Gary Shilling describes how US regulators are getting tough with big banks:
Like unscrambling an egg, it’s hard to envision how big banks with many, many activities could be split up. But, of course, one of the arguments for doing so is they’re too big and too complicated for one CEO to manage. Still, there is the example of the U.K., which plans to separate deposit-taking business from riskier investment banking activities – in effect, recreating Glass-Steagall.
In any event, among others, Phil Purcell believes that “from a shareholder point of view, it’s crystal clear these enterprises are worth more broken up than they are together.” This argument is supported by the reality that Citigroup, Bank of America and Morgan Stanley stocks are all selling below their book value Chart 5. In contrast, most regional banks sell well above book value.
Not surprising, current leaders of major banks have pushed back against proposals to break them up.

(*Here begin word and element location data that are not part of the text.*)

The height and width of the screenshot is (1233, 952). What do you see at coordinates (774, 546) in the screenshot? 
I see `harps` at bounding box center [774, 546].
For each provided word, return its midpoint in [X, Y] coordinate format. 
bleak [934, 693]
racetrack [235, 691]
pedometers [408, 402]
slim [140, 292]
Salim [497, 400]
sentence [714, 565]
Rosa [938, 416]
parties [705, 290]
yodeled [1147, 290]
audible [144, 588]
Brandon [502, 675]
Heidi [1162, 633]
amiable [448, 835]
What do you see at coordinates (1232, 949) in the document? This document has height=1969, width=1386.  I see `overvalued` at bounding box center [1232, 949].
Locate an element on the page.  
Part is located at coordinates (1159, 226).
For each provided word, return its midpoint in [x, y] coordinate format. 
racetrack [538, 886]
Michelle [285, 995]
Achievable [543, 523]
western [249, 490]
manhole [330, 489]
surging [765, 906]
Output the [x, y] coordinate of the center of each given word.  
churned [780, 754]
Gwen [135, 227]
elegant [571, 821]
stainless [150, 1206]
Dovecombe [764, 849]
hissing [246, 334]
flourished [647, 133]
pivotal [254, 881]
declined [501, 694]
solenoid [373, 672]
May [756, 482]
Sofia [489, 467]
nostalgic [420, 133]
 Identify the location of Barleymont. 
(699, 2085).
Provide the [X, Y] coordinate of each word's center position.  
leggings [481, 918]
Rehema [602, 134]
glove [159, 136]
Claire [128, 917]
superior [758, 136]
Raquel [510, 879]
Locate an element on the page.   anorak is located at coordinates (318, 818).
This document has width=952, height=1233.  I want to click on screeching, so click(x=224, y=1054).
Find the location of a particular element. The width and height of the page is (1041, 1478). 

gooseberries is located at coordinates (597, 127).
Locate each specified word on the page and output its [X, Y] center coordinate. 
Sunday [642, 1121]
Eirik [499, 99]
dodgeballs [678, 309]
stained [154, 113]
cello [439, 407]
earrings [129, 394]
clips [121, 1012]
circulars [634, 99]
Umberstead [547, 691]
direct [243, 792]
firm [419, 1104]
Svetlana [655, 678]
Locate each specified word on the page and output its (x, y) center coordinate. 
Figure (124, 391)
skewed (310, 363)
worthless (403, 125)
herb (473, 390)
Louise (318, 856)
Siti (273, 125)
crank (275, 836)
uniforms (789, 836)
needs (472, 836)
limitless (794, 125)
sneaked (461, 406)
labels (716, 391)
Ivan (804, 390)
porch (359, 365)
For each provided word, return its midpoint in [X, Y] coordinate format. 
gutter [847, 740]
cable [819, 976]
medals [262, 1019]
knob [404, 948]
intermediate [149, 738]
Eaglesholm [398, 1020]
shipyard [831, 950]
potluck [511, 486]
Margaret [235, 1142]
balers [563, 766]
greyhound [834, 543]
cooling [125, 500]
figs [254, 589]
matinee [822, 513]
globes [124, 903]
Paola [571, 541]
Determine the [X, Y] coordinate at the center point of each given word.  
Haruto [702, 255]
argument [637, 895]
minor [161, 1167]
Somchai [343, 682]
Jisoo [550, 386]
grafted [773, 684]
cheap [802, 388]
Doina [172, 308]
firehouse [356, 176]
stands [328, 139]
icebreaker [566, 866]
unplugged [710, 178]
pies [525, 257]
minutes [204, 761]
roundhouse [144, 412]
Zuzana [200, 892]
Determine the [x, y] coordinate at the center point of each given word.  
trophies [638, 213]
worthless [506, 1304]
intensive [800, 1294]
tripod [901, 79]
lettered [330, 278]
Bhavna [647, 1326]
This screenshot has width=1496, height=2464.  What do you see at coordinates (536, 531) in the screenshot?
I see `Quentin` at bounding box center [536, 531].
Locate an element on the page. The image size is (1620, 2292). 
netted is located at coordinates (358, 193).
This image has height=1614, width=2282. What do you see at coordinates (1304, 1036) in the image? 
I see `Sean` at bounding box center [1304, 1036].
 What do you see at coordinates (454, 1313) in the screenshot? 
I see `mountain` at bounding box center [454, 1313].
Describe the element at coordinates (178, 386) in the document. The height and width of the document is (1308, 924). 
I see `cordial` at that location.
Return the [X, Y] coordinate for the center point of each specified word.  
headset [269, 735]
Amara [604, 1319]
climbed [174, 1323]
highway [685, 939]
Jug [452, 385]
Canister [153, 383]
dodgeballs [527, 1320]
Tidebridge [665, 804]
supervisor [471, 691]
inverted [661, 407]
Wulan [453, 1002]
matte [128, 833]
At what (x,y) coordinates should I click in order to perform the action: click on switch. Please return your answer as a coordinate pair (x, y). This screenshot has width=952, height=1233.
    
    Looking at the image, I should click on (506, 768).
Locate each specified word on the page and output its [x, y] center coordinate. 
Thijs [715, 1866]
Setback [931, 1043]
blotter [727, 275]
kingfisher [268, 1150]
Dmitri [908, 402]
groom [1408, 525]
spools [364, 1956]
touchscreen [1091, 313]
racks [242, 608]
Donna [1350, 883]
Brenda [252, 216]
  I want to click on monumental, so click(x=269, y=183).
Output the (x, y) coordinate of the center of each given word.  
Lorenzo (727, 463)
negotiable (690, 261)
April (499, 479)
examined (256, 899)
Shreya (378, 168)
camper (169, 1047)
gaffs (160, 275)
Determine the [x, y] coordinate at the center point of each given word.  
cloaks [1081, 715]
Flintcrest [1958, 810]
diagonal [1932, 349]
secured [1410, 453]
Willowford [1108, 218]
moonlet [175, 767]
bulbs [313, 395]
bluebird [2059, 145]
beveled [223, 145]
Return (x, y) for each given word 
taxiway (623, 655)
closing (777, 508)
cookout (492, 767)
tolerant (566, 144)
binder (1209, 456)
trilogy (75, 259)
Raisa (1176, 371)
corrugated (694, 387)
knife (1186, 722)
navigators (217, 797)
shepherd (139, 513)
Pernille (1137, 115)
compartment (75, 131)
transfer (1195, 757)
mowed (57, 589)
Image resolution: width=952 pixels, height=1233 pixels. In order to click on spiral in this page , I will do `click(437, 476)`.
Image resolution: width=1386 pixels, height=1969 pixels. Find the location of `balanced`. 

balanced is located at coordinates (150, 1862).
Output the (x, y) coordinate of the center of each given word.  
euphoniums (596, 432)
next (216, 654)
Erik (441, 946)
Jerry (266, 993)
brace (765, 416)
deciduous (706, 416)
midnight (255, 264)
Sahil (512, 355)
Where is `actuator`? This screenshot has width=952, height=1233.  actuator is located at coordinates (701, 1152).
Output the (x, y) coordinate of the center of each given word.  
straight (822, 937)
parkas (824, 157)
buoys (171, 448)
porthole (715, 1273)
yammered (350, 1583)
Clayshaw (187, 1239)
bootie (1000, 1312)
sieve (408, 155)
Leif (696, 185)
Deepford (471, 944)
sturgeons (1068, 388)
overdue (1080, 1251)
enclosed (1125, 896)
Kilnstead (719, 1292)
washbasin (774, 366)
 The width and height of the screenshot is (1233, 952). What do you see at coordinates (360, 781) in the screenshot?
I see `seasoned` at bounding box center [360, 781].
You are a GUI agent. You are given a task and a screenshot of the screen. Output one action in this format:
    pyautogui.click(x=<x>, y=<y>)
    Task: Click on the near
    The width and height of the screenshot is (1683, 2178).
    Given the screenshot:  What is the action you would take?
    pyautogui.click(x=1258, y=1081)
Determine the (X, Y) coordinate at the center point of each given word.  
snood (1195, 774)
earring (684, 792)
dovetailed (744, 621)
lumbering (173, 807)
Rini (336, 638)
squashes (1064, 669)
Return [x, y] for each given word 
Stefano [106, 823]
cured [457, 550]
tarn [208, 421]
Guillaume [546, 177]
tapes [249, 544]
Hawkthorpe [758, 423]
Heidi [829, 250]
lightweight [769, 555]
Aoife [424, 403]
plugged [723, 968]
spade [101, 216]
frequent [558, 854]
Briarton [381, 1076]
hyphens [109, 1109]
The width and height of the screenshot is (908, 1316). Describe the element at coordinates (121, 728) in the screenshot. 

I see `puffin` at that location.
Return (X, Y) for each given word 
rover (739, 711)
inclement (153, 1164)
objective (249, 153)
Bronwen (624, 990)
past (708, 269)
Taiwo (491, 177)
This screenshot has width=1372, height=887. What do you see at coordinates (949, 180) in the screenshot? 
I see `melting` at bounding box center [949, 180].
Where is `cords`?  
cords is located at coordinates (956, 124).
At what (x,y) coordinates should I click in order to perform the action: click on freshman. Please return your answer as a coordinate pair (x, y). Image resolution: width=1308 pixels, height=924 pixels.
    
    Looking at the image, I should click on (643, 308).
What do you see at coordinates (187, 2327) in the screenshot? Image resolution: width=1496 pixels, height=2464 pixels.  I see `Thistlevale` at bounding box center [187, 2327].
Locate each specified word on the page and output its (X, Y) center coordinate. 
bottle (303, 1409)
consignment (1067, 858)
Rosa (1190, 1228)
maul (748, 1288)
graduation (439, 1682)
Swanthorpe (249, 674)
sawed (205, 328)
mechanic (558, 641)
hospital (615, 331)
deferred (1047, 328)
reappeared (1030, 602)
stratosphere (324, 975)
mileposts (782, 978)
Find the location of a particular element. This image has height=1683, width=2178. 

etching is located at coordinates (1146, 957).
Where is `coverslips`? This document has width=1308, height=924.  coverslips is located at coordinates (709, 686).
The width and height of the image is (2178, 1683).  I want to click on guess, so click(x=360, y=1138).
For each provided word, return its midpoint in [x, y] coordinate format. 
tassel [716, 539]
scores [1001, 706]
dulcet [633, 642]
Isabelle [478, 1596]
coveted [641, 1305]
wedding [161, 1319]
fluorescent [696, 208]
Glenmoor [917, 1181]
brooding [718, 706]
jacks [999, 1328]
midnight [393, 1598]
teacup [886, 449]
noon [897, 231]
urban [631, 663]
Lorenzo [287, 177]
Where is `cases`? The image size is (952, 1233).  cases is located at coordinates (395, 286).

They maintain that at smaller sizes, they would not be able to provide needed financial services. Also, they state, that would put them at a competitive disadvantage to foreign banks that would move onto their turf.
The basic reality, however, is that the CEOs of big banks don’t want to manage commercial spread lenders that take deposits and make loans and also engage in other traditional banking activities like asset management. They want to run growth companies that use leverage as their route to success. Hence, their zeal for off-balance sheet vehicles, proprietary trading, derivative origination and trading, etc. That’s where the big 20% to 30% returns lie – compared to 10% to 15% for spread lending – but so too do the big risks.
….the vast majority of banks, big and small, have restored their capital….Nevertheless, the FDIC and Federal Reserve are planning a new “leverage ratio” schedule that would require the eight largest “Systemically Important Banks” to maintain loss-absorbing capital equal to at least 5% of their assets and their FDIC-insured bank subdivisions would have to keep a minimum leverage ratio of 6%. This compares with 3% under the international Basel III schedule. Six of these eight largest banks would need to tie up more capital. Also, regulators may impose additional capital requirements for these “Systemically Important Banks” and more for banks involved in volatile markets for short-term borrowing and lending. The Fed also wants the stricter capital requirements to be met by 2017, two years earlier than the international agreement deadline….
CEO remuneration is largely driven by bank size rather than profitability, so you can expect strong resistance to any move to break up too-big-to-fail banks. Restricting bank involvement in riskier enterprises — as with UK plans to separate deposit-taking business from riskier investment banking activities — may be an easier path to protect taxpayers. Especially when coupled with increased capital requirements to reduce leverage.